Wilkes, nevertheless, was establishing himself as one of the better Football League referees and certainly by 1995 felt he was ready to make the leap into the ground-changing Premier League which had come into force three years earlier.

But Wilkes was to be frustrated initially in his efforts to referee games involving the likes of Alan Shearer, Roy Keane and Tony Adams.

“I was overlooked from 1995 to 2000 and I don’t know why,” said Wilkes. “I was doing really well and every year I was involved in the play-offs, which meant I was in the top six referees.

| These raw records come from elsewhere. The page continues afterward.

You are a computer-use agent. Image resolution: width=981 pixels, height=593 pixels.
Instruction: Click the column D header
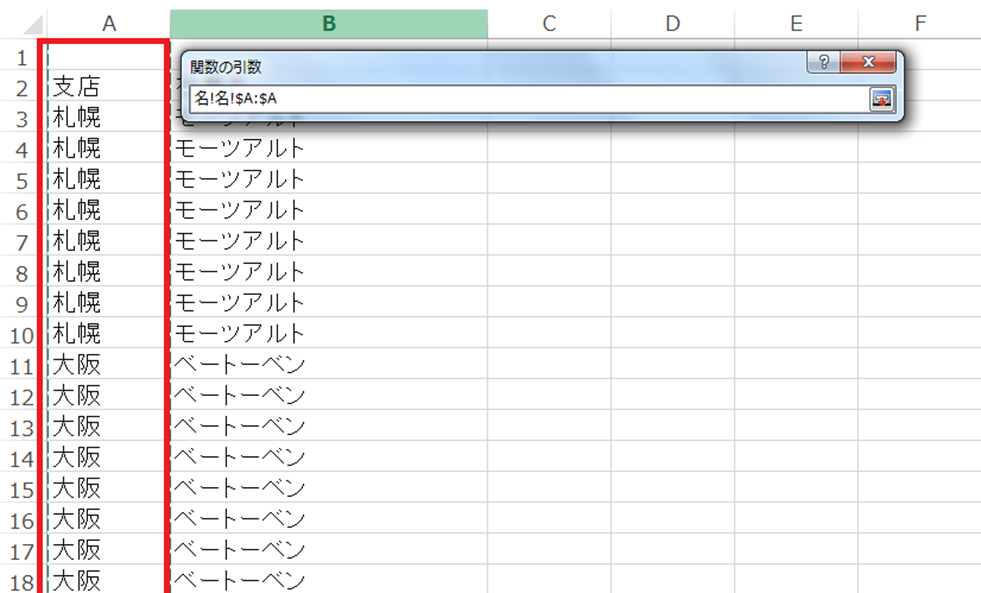[672, 24]
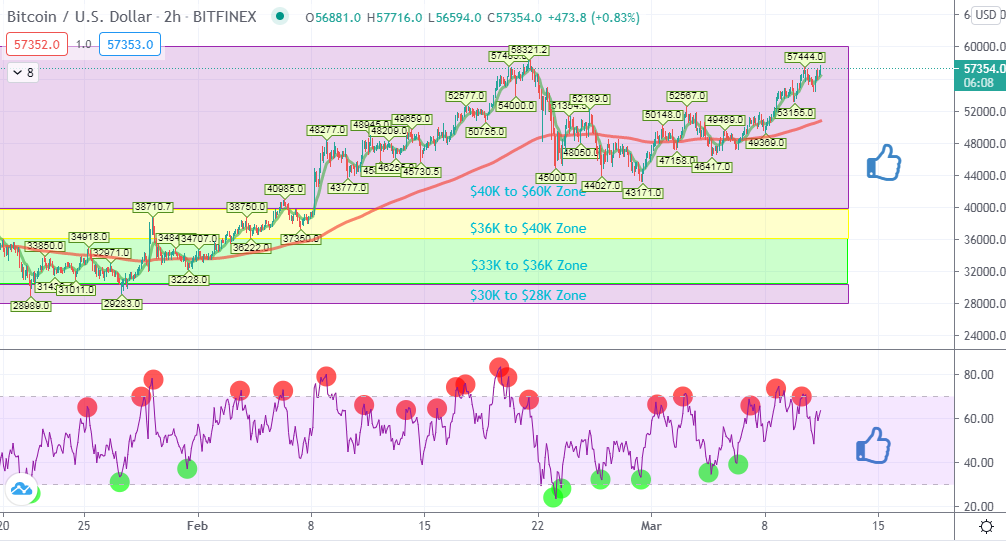Open the Bitcoin / U.S. Dollar symbol title

(x=79, y=17)
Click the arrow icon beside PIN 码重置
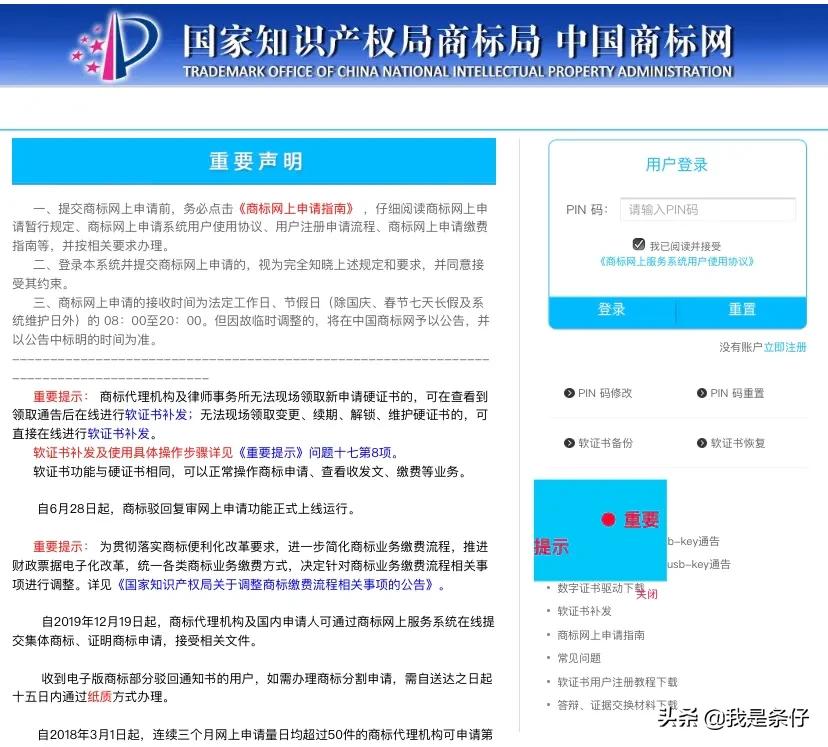The width and height of the screenshot is (828, 747). [703, 393]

“I did ask questions and they told me people were being promoted on ‘perceived potential’. I admit that narked me because you’ve either got it or you haven’t.”

Wilkes finally got his chance in the big-time in 2000.

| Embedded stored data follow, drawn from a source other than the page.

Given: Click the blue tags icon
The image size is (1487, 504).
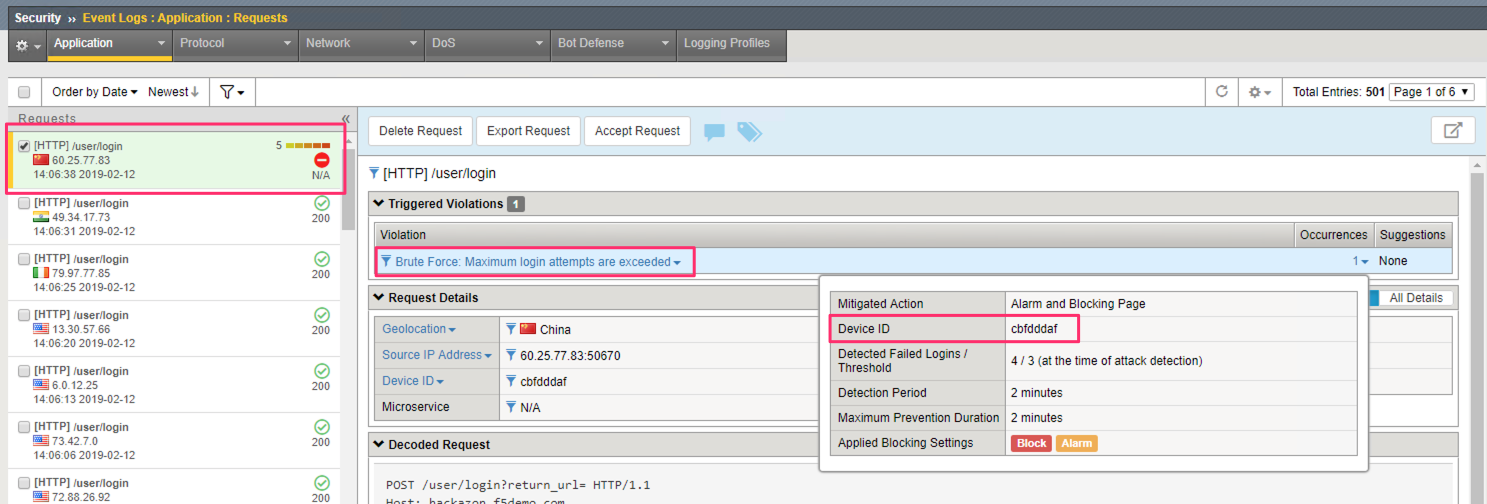Looking at the screenshot, I should [749, 131].
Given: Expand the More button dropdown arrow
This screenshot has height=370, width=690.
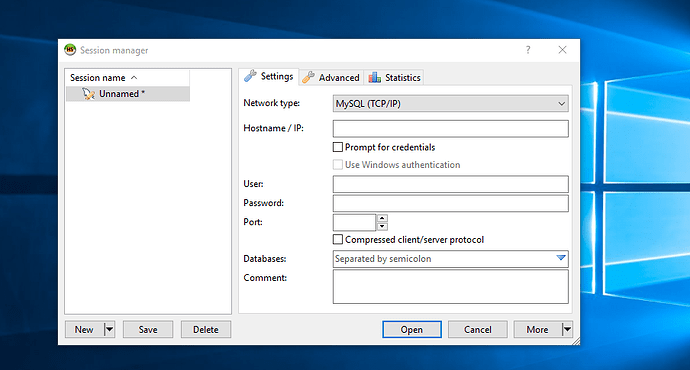Looking at the screenshot, I should (x=567, y=329).
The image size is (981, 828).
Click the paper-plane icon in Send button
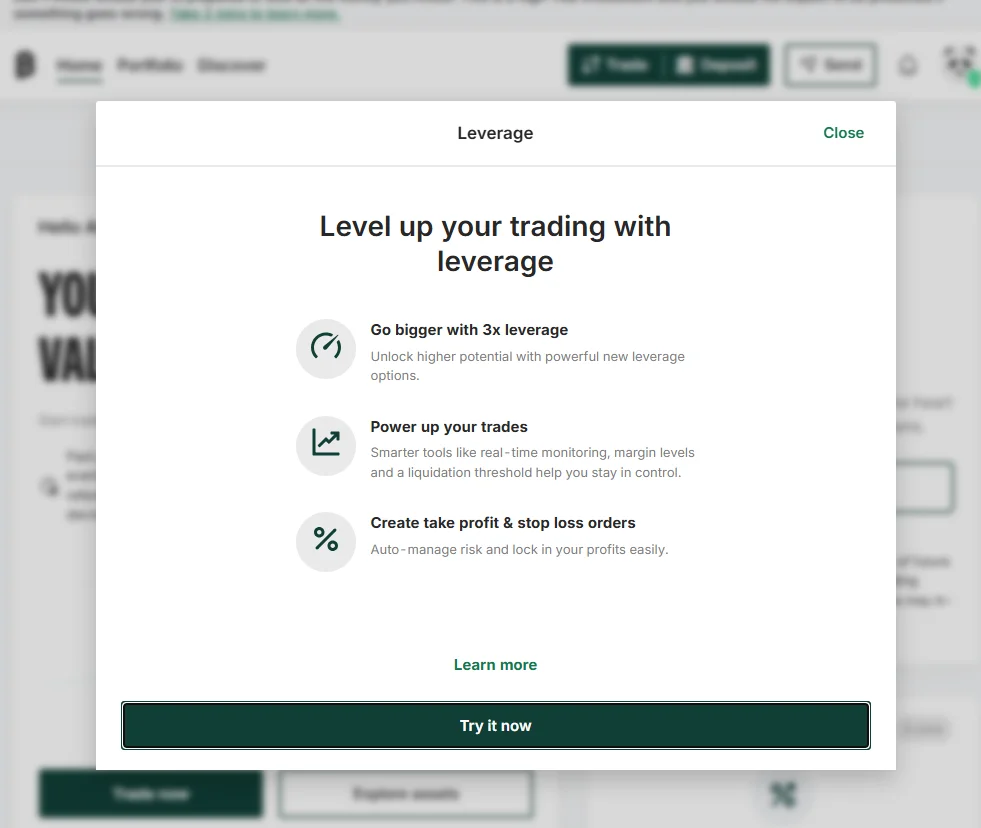(x=806, y=64)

“Referees were having a torrid time in the Premier League around this period,” he said. “They were making a lot of mistakes and they needed someone with experience so I got promoted in November.”

His first game was at Goodison Park between Everton and West Ham and it was to be a memorable occasion for Wilkes.

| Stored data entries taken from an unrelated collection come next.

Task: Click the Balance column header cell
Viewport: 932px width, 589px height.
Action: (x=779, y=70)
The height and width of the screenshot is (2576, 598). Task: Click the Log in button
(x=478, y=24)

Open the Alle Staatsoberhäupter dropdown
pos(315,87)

“Throughout my career I’ve had many moments and this is one I’ll always remember,” he said. “It was 1-1 with two minutes to go. West Ham were attacking and the Everton goalkeeper Paul Gerrard came out for a ball and just collapsed.

“There was no contact with any player, something must have snapped. He was lying on the floor in the penalty area when a West Ham player crossed the ball to Paolo Di Canio who had an open goal but instead of scoring he caught the ball and stopped play so that Gerrard could get some treatment.

“The whole stadium went silent and I thought, ‘What do I do here?’

So, what did he do?

“I gave a free-kick for handball,” he said. “After the game I thanked Di Canio and I got the shirt off his back. It’s in a frame in my home.”

While that game, in many ways, was the most high-profile that Wilkes was involved in there are many others that remain vivid in his memory.

“I did three play-off finals at Wembley,” he said, “and I also did the Auto Windscreens final at Wembley between Wigan and Millwall when 56,000 of the 64,000 crowd were Millwall fans.”

There’s always a party atmosphere at these showpiece games but Wilkes can remember a couple of occasions when things were not all sweetness and light between him and the fans.

“I was refereeing Millllwall against Sunderland at Millwall and the new law about denying a goalscoring opportunity had just been introduced.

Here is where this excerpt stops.